Anti-corruption and Muslim specialist

Craig Steven Davis is an international development and anti-corruption worker, specializing in the Muslim world, and author of multiple publications, including The Middle East for Dummies. He has worked in the developing world, primarily the Middle East and South Asia, as a government employee and USAID contractor. In 2009, he was the subject of accusations in Pakistan and left the country out of concerns for his own safety.

== Life and career ==

=== Education ===
Davis studied at Indiana University Bloomington, where he earned two PhDs, in Near Eastern language and culture and religious theory.
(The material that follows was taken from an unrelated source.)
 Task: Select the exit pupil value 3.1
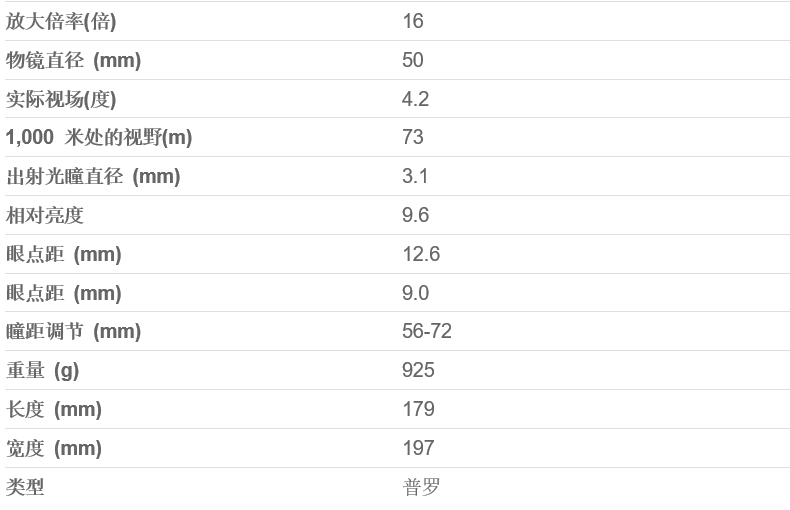[x=415, y=177]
He conducted fieldwork on Afghan education in Afghanistan and Pakistan in 1999-2000, as a Boren graduate fellow.

=== Career in government ===
In 2002, Davis joined the United States Department of Labor, as an International Education Program Specialist for the Bureau of International Labor Affairs. In July 2003 The Middle East for Dummies, a 316-page paperback in the for Dummies line, was published.

For 10 months in 2003 and 2004, while employed by the US Department of Labor, working through the Coalition Provisional Authority (CPA), he served as a labor advisor to the Iraqi Ministry of Labor and Social Affairs. In this role, he helped establish 26 vocational training centers around the country, rewrite labor laws, and rework government salaries. He was injured in the October 26, 2003 attack on the Al-Rashid Hotel in Baghdad.

=== Work in international development ===

In April 2005 Davis joined the USAID-funded Iraq Civil Society Program as Anti-Corruption Director. Despite significant challenges, including partner staff assassinations, he supported NGO programs that trained over 8,000 Iraqi officials on corruption and its mitigation and created a network of civil society organizations. After leaving Iraq, he served as the Director of Civil Society Programs at the International Research and Exchanges Board (IREX)

==== Allegations ====

While working in Pakistan in 2009 for Creative Associates Inc., a USAID implementing partner, allegations were raised that Davis was a Blackwater representative. The charge was initiated by Nation columnist Shireen Mazari and Ahmed Qureshi, a journalist and conspiracy theorist. As evidence, the similarity in acronyms between Creative Associates International, Inc. (CAII) and the Central Intelligence Agency (CIA) was cited. According to some reports, Davis was the victim of a campaign by the Pakistani government to blacklist certain journalists and NGO workers. Mazari raised the accusations when she worked for The News International. The US Embassy objected to the charges and the editorial leadership determined that the story was inaccurate. Mazari consequently left The News International to work for the Nation and decried US Ambassador Anne Patterson for interfering in Pakistani media. Wall Street Journal reporter Matthew Rosenberg also left the country after similar allegations connecting him to Blackwater put his safety at risk.

=== Views ===

Davis believes that one way to reverse the growing anti-American sentiment among local Muslims in Afghanistan and Pakistan is by respecting and working within the traditional madrasa system. He has written that reform to the education system in Afghanistan and Pakistan is critical to its stability.

== Interests ==

Davis's passion is studying medieval Islamic culture in South Asia.